Jumbo loans are used in place of a conforming mortgage when the amount financed is higher than average. These types of loans are required for homes that surpass the local conforming loan limit.

An amount that exceeds the local regular loan limit will trigger a jumbo loan. On average, the maximum amount for a regular loan is $548,250, according to the Federal Housing Finance Agency (FHFA).

In general, a jumbo loan is used to finance a loan that exceeds the local or state limit for average conforming mortgages. We’ll look at jumbo loan rates, limits, requirements, and more in this article.

Trigger and Qualification for Jumbo Loan

For someone to qualify for a jumbo loan, they must meet several basic requirements. The home they are purchasing must be for more than $548,250, the average purchase limit for a traditional mortgage. Additionally, that number can vary slightly depending on the state. Higher cost areas, for example, have a set limit that is almost 150% of the average limit, or $822,375.

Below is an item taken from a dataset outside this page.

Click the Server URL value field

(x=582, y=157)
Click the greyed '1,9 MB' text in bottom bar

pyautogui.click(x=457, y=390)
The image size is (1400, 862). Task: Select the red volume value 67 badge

When qualifying for a jumbo loan, lenders will look at various different factors, including:

  • Your credit score: Most lenders for jumbo loans require your FICO score to be higher than 700
  • Debt-to-income ratio: Jumbo loan lenders will consider your debt-to-income ratio to ensure you don’t become overextended.
  • Additional Cash Reserves: You’re more likely to be approved for jumbo loans if you have ample cash in savings. Though this can be an uncommon practice, some lenders may ask for you to show that you have a cash reserve, especially if you don’t meet some other requirements
  • Additional Documentation: Traditional loans will require documentation to prove financial health, but jumbo loans often require additional documentation in comparison.
    • Complete tax returns, W-2s, and 1099s, in addition to multiple bank statements and information on any investment accounts, are all subject to review in these cases.

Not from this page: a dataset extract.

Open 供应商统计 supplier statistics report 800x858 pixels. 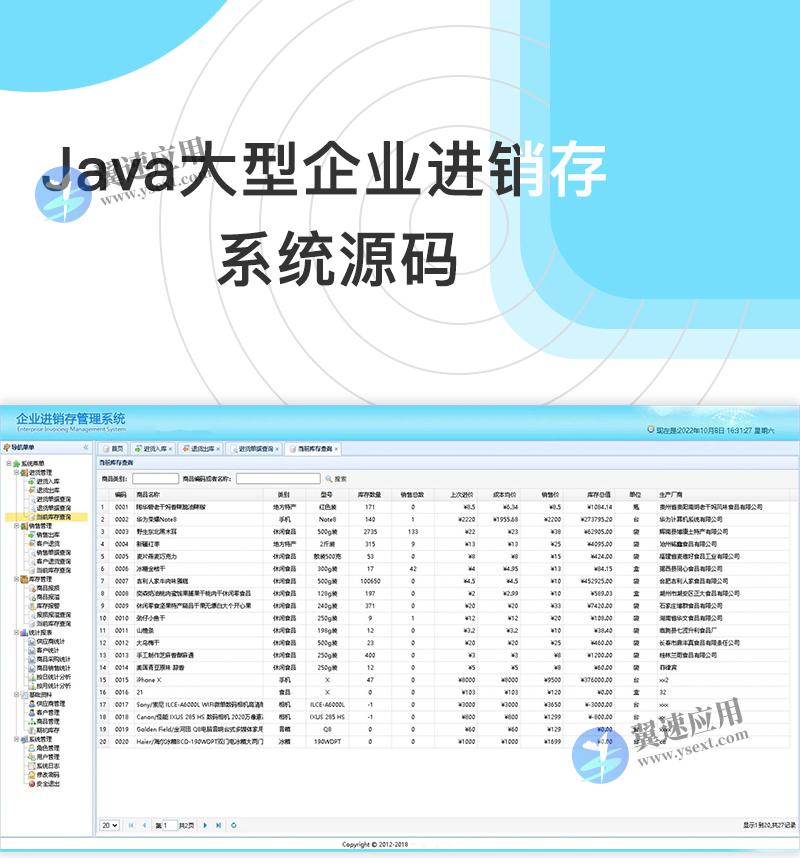(x=48, y=642)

Qualifying for a jumbo loan may be a more tedious process that requires you to provide more information than typical conforming loans. Despite the process, there are many scenarios where jumbo loans can provide you with more opportunities than traditional ones.

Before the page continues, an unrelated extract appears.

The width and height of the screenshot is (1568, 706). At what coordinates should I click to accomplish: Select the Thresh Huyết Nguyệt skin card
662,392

Jumbo Loan Rates and Additional Costs

Most rates and other associated costs (closing, interest, etc.) for jumbo loans are higher in most cases. Because of the increased amount financed, jumbo loans usually come with a significantly higher interest rate than conforming mortgages.

Jumbo loans may also come with some additional costs, like:

  • Higher initial interest rates
  • Higher closing costs; and
  • Increased APR% for refinancing.

Jumbo loans also often include private mortgage insurance if the borrower doesn’t have at least 20% equity in their home. The typical rates for jumbo loans are usually much higher than the standard rates for an average mortgage loan and require a larger down payment.

Higher Down Payments

While low down payments are typical on conforming loans, jumbo loans are more likely to demand a down payment of at least 20%, with some lenders allowing for as little as 10%. When compared to the national average down payment of 7%, a slightly higher percentage on a larger loan can really stack up.

In addition, homes that require jumbo loans typically come with higher costs as well. This down payment amount does not include closing costs or additional charges that may be required for your specific area of purchase. For example, if you are buying a condo with HOA dues included with the monthly mortgage agreement, this amount would need to cover those costs.

Potentially Higher Interest Rates and Closing Costs

Rates for jumbo mortgages might be somewhat more significant than those on conforming loans, depending on the lender and your financial situation. According to NextAdvisor, Jumbo loan rates average between 2.4% and 3.99% currently.

Average Closing costs are typically between 2% and 5% on mortgages, jumbo or otherwise. When considering the amount financed on a jumbo loan, closing costs are typically much higher. For example, 5% of a $250,000 mortgage equates to $12,500. In contrast, 5% of a $600,000 mortgage equates to $30,000 in closing cost.

There are programs for both jumbo and traditional mortgages that allow closing costs to roll into the mortgage, but those are determined case by case.


Jumbo loans are loans that exceed the typical mortgage limit of $548,250. If you are looking for a home priced higher than the average cost of homes in your area, you may need to consider getting a jumbo loan.

It’s important to know what this type of mortgage entails before accepting one because it does come with some extra costs that could ultimately offset any savings on interest rates or monthly payments by quite a bit. You should consult with an experienced professional about whether this type of loan makes sense for you and how much money will be needed upfront to close the deal.